**Action item:**
Once you have read the entries below, write them all out again exactly.

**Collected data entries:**
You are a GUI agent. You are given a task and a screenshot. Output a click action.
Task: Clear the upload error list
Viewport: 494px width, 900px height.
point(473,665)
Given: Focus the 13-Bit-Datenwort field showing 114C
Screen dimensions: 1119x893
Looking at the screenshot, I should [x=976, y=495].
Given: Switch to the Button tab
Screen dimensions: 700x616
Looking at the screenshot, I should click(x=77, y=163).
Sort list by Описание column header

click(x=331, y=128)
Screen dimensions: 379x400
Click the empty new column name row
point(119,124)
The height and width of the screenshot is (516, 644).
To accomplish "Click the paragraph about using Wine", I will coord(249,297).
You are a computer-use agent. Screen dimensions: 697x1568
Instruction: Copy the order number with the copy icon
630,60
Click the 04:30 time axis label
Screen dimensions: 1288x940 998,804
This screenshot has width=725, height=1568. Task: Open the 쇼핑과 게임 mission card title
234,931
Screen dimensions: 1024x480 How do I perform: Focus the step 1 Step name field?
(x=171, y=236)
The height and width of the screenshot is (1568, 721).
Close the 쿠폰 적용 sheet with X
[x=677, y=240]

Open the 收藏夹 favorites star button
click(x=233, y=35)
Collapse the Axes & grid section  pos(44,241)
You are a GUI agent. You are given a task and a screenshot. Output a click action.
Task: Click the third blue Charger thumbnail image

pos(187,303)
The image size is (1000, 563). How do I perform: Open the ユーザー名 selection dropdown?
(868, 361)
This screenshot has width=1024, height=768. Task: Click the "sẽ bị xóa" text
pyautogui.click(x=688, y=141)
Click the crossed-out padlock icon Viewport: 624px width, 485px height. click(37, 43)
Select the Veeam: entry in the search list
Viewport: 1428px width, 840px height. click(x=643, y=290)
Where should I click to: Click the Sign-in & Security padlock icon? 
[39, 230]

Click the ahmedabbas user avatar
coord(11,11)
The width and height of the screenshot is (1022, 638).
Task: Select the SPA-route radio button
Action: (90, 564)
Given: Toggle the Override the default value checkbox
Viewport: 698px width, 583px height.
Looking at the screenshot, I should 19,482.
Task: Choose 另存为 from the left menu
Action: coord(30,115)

**Output:**
You are a GUI agent. You are given a task and a screenshot. Output a click action.
Task: Clear the upload error list
Viewport: 494px width, 900px height.
point(473,665)
Given: Focus the 13-Bit-Datenwort field showing 114C
Screen dimensions: 1119x893
Looking at the screenshot, I should [x=976, y=495].
Given: Switch to the Button tab
Screen dimensions: 700x616
Looking at the screenshot, I should click(x=77, y=163).
Sort list by Описание column header

click(x=331, y=128)
Screen dimensions: 379x400
Click the empty new column name row
point(119,124)
The height and width of the screenshot is (516, 644).
To accomplish "Click the paragraph about using Wine", I will coord(249,297).
You are a computer-use agent. Screen dimensions: 697x1568
Instruction: Copy the order number with the copy icon
630,60
Click the 04:30 time axis label
Screen dimensions: 1288x940 998,804
This screenshot has width=725, height=1568. Task: Open the 쇼핑과 게임 mission card title
234,931
Screen dimensions: 1024x480 How do I perform: Focus the step 1 Step name field?
(x=171, y=236)
The height and width of the screenshot is (1568, 721).
Close the 쿠폰 적용 sheet with X
[x=677, y=240]

Open the 收藏夹 favorites star button
click(x=233, y=35)
Collapse the Axes & grid section  pos(44,241)
You are a GUI agent. You are given a task and a screenshot. Output a click action.
Task: Click the third blue Charger thumbnail image

pos(187,303)
The image size is (1000, 563). How do I perform: Open the ユーザー名 selection dropdown?
(868, 361)
This screenshot has width=1024, height=768. Task: Click the "sẽ bị xóa" text
pyautogui.click(x=688, y=141)
Click the crossed-out padlock icon Viewport: 624px width, 485px height. click(37, 43)
Select the Veeam: entry in the search list
Viewport: 1428px width, 840px height. click(x=643, y=290)
Where should I click to: Click the Sign-in & Security padlock icon? 
[39, 230]

Click the ahmedabbas user avatar
coord(11,11)
The width and height of the screenshot is (1022, 638).
Task: Select the SPA-route radio button
Action: (90, 564)
Given: Toggle the Override the default value checkbox
Viewport: 698px width, 583px height.
Looking at the screenshot, I should 19,482.
Task: Choose 另存为 from the left menu
Action: coord(30,115)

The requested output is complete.